• _Provided passage_:
§

In its simplicity, 45 Years is the kind of film that once would routinely have been dismissed as being too much like a TV movie—that is, like the one-off TV dramas that used to get made in the U.K., written by writers of the caliber of Alan Bennett, or directed by the likes of Stephen Frears or Philip Saville. But such single dramas are a thing of the past, while British cinema has almost entirely turned its back on serious treatments of middle-class subject matter, whether because such material isn’t considered sexy at the box office, or because it’s seen as elitist, boring, and fundamentally uncinematic (recent exceptions include Joanna Hogg’s films, and Mike Leigh’s Another Year). In the current climate of UK cinema, 45 Years is a striking anomaly, and a rigorously executed one.
This classic “return of the repressed” story is psychological drama at its most delicate and acute. There are little telling touches of cultural detail that make the couple real—the Sixties pop that Kate chooses for their party, the fact that Geoff listens to Lee Hazlewood in his solitary moods, the upmarket popular history paperback she reads (Simon Sebag Montefiore’s Jerusalem). But above all, so much is revealed by simple implication. We notice that Kate is the one who drives the car: Geoff seems happy to be dependent on her, and as a man who doesn’t get out much, he seems to have given up on much of life, as if his real life happened before he married.
There’s a wonderful piece of withholding in a crucial scene. When Geoff goes up to the attic to dig out a picture of Katya, Kate angrily insists that he show it to her. She stares at the picture, but Haigh doesn’t let us see it: Kate leaves it resting on the attic steps and walks away, and Haigh just leaves us looking at the steps. We do get to see Katya later, in fact, when Kate looks at Geoff’s old slides of her. Haigh pitches it perfectly, dividing the space of the screen in two so that we’re looking at Kate as she gazes at the projection of Katya. And this is where we see Rampling’s face register the realization that there’s more to her husband’s youthful romance than she realized; while watching this, I thought of all the other filmmakers, British or otherwise, who would have insisted on lacing the film with young actors in Alpine flashbacks, and appreciated Haigh’s discretion all the more (even if he’d had the budget, I can’t imagine him considering it).
Rampling and Courtenay are superb. He gives us a marvelously cantankerous character study in the beautifully written scene in which, after a works luncheon, the generally diffident Geoff lets rip in the car about how one of his old radical friends has sold out to the system. Courtenay plays Geoff as a bit of a bumbler, somewhat soft and feminized, as if his masculinity had departed long ago; and Geoff clearly carries his advancing age much more heavily than Kate does. She’s svelte, youthful, while Courtenay casts vanity aside to show us Geoff in his Y-fronts, distinctly paunchy and a victim of time and gravity. But there’s a brilliantly counterintuitive streak in the casting. For Geoff is the one who has a led a life, a secret life at that, while Kate’s history remains an unknown to us: maybe she’s never lived, not in a way you’d consider dramatic. Rampling, not someone you would normally cast as a homebody, is an actress whose face and knowing, silky voice (not to mention the louche associations of her filmography) suggest deep dimensions of experience, knowledge, and urbane sophistication. She has the eyes of someone who’s seen the world and figured that world out—but here, she plays a woman who might well be confronting darker realities for the first time. There are wonderful non-verbal moments where Kate’s doubt and pain become eloquently palpable: like a shot of her gazing at him in bed in the dark, or Kate waiting for Geoff in a café, the slight droop of her shoulders, silhouetted against the window, speaking volumes about the sudden seismic shift in their relationship.

§

Screen-element location records
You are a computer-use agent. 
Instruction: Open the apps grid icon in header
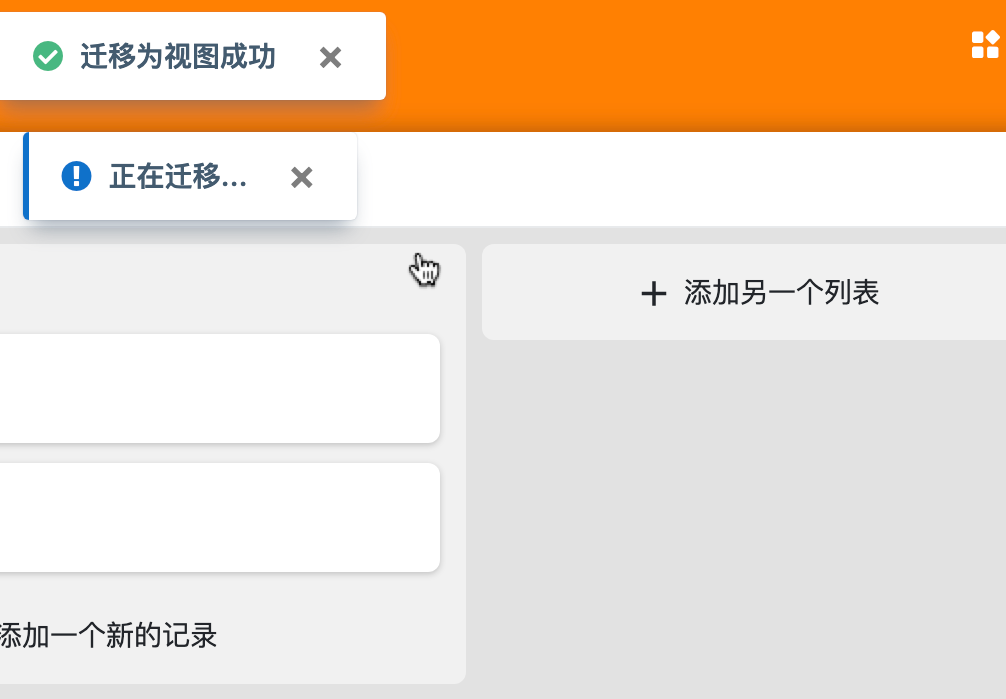click(x=985, y=45)
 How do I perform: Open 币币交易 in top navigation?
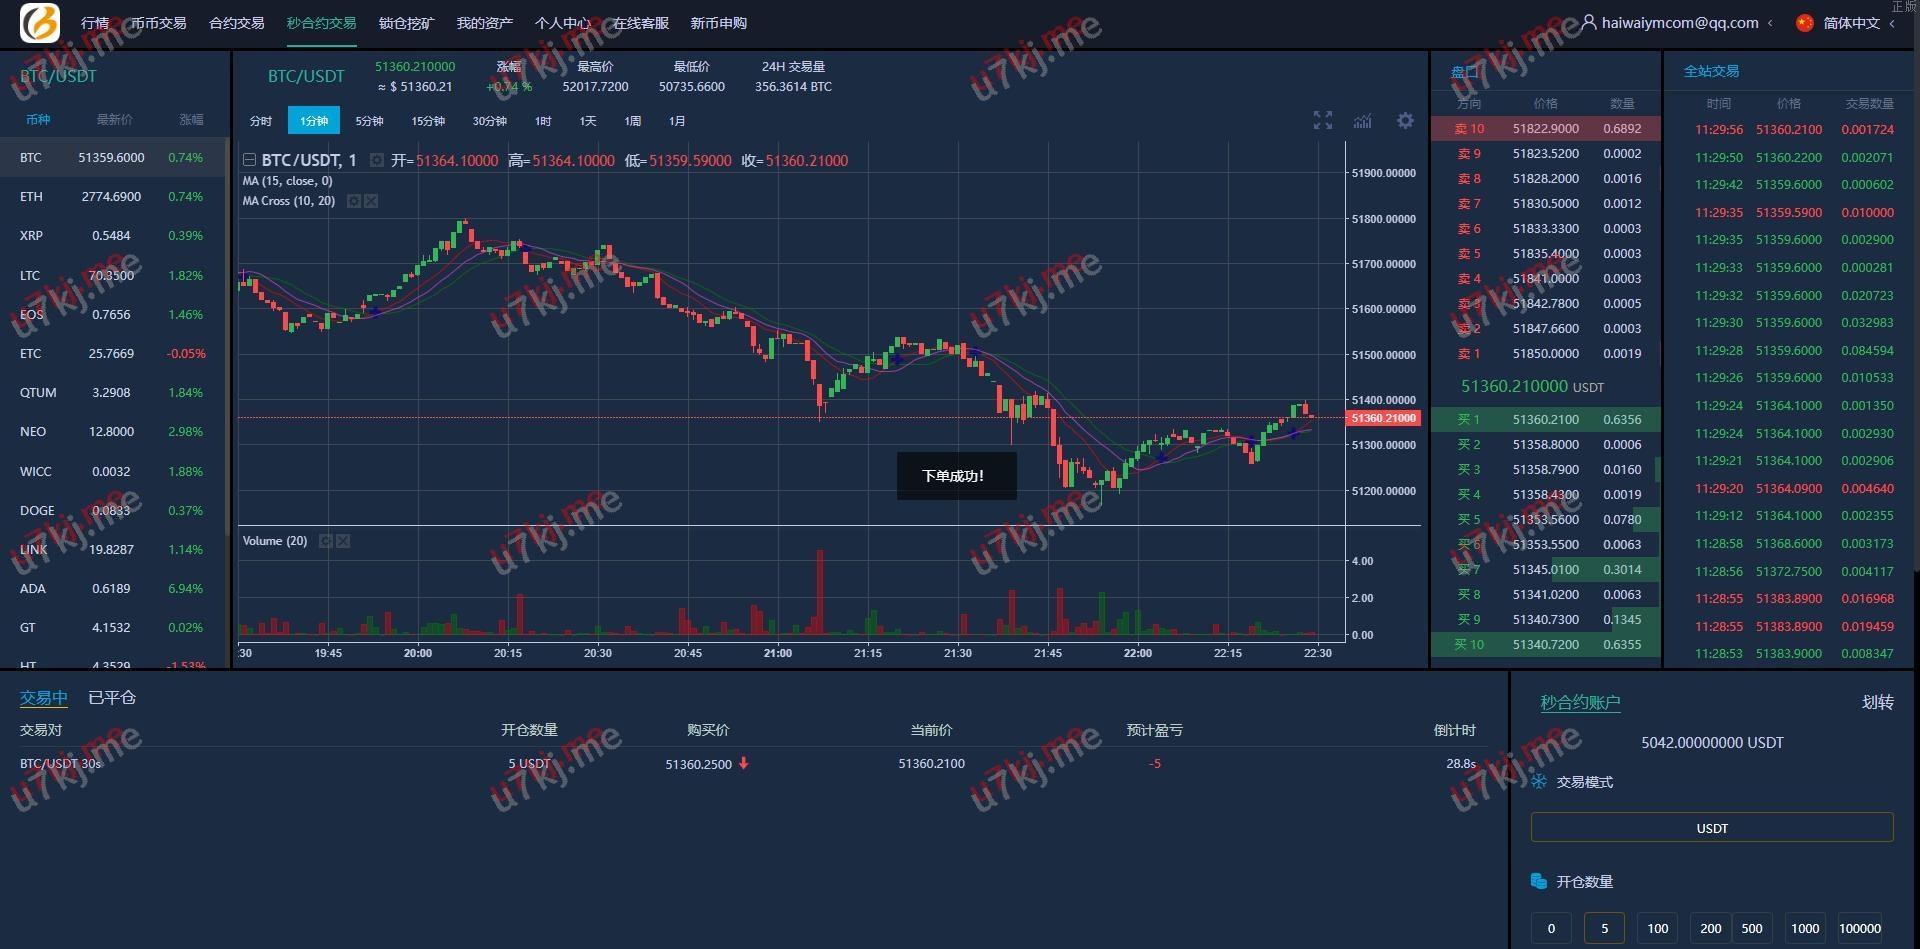159,23

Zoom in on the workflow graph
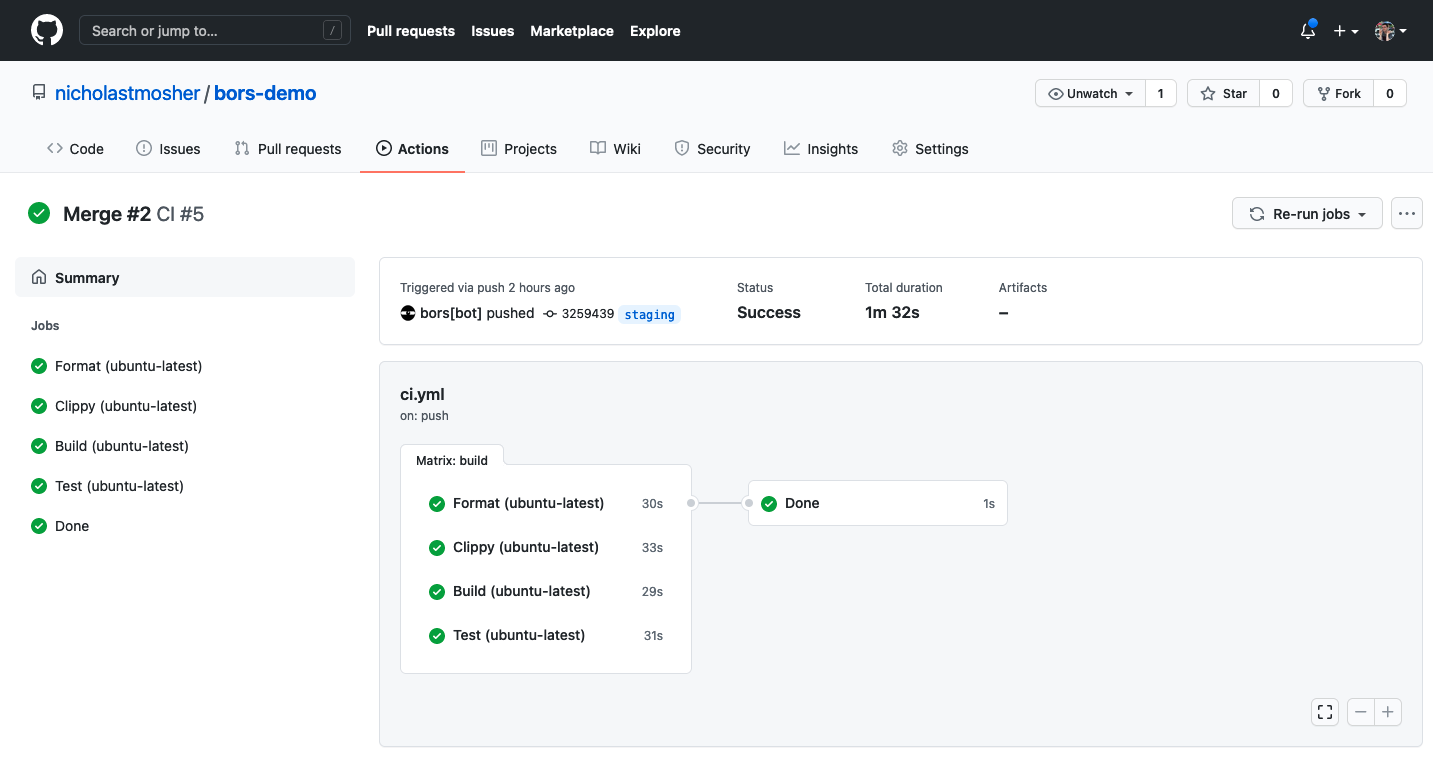1387,711
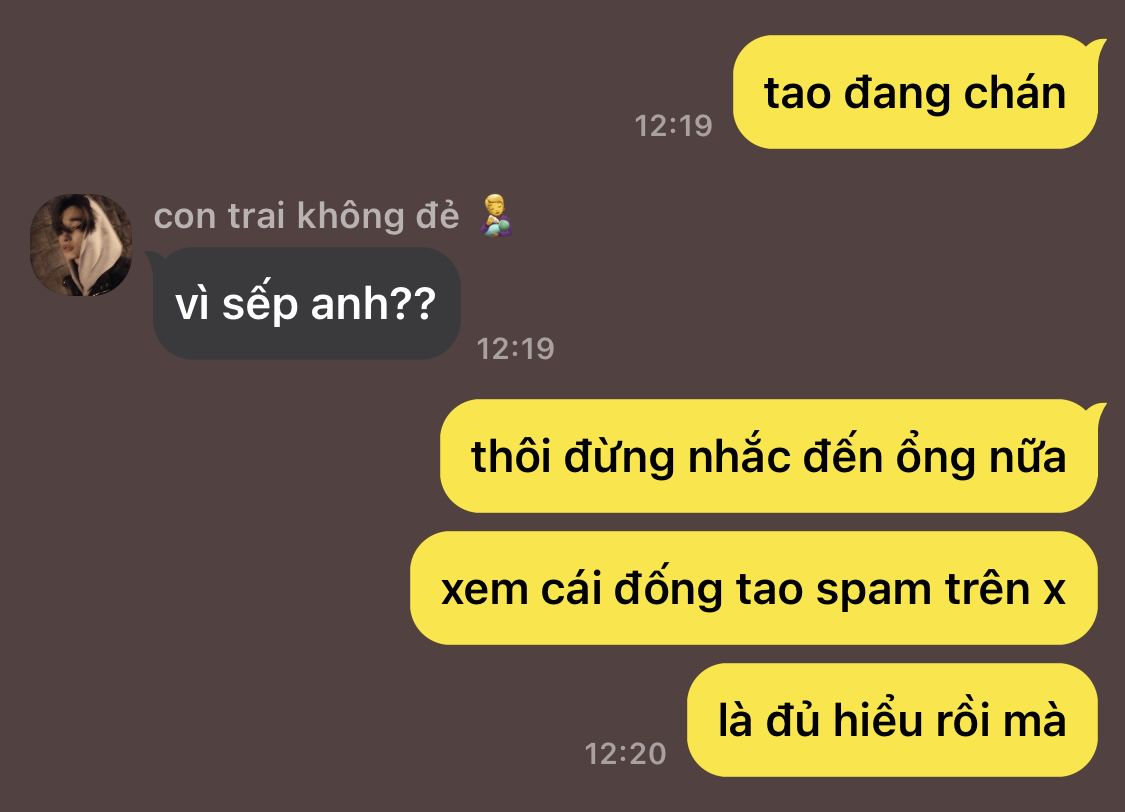1125x812 pixels.
Task: Tap the "thôi đừng nhắc đến ổng nữa" message
Action: (769, 456)
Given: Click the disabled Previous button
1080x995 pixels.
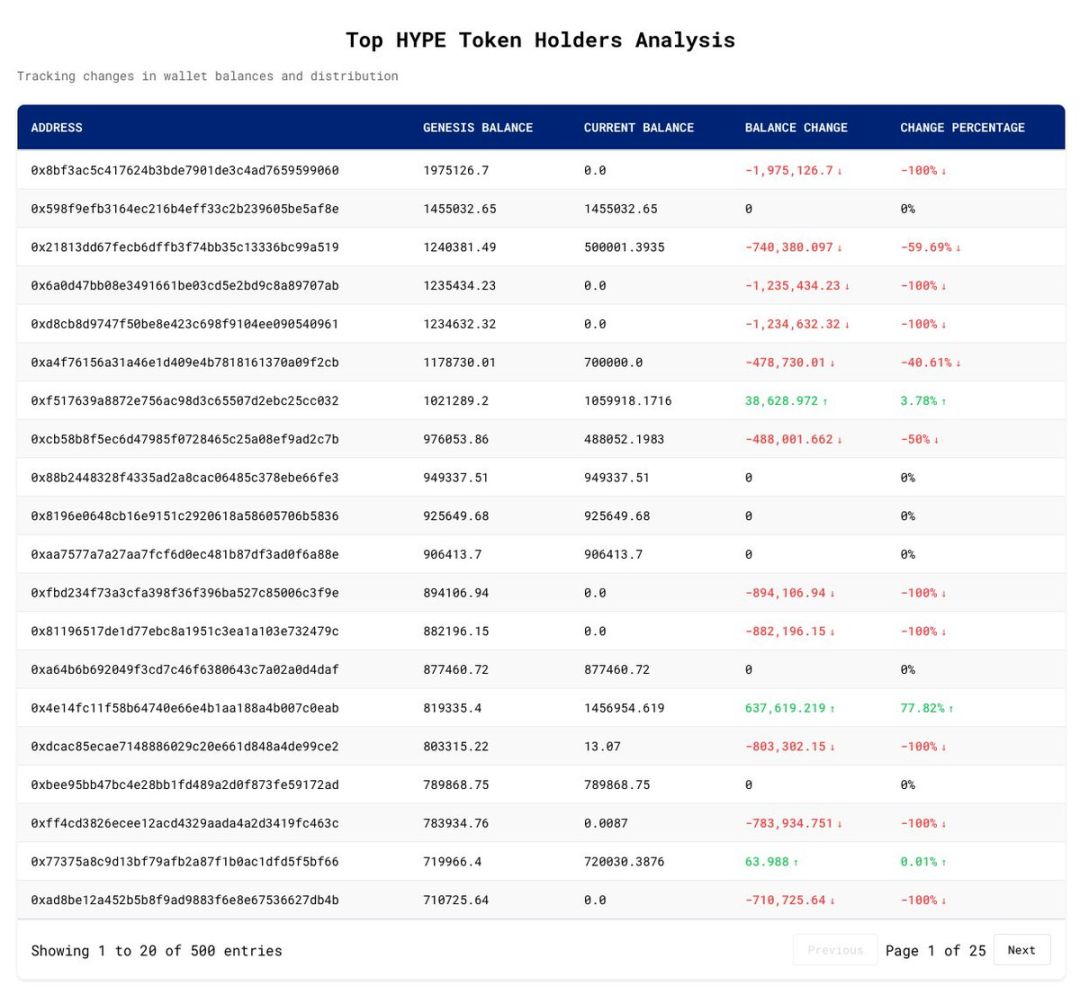Looking at the screenshot, I should tap(835, 950).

§

• _Exercises to complete_:
(1) Answer these questions from the film review:
(a) Which paperback does Kate read?
(b) Where does Kate leave the picture of Katya after looking at it?
(c) Which recent exceptions to British cinema's neglect of middle-class subject matter does the review name?
(2) Copy out the film review starting with "In its simplicity, 45" and going on through "rigorously executed one.".

• _Solutions to each task_:
(1)
(a) Simon Sebag Montefiore's Jerusalem.
(b) On the attic steps.
(c) Joanna Hogg's films and Mike Leigh's Another Year.

(2)
In its simplicity, 45 Years is the kind of film that once would routinely have been dismissed as being too much like a TV movie—that is, like the one-off TV dramas that used to get made in the U.K., written by writers of the caliber of Alan Bennett, or directed by the likes of Stephen Frears or Philip Saville. But such single dramas are a thing of the past, while British cinema has almost entirely turned its back on serious treatments of middle-class subject matter, whether because such material isn’t considered sexy at the box office, or because it’s seen as elitist, boring, and fundamentally uncinematic (recent exceptions include Joanna Hogg’s films, and Mike Leigh’s Another Year). In the current climate of UK cinema, 45 Years is a striking anomaly, and a rigorously executed one.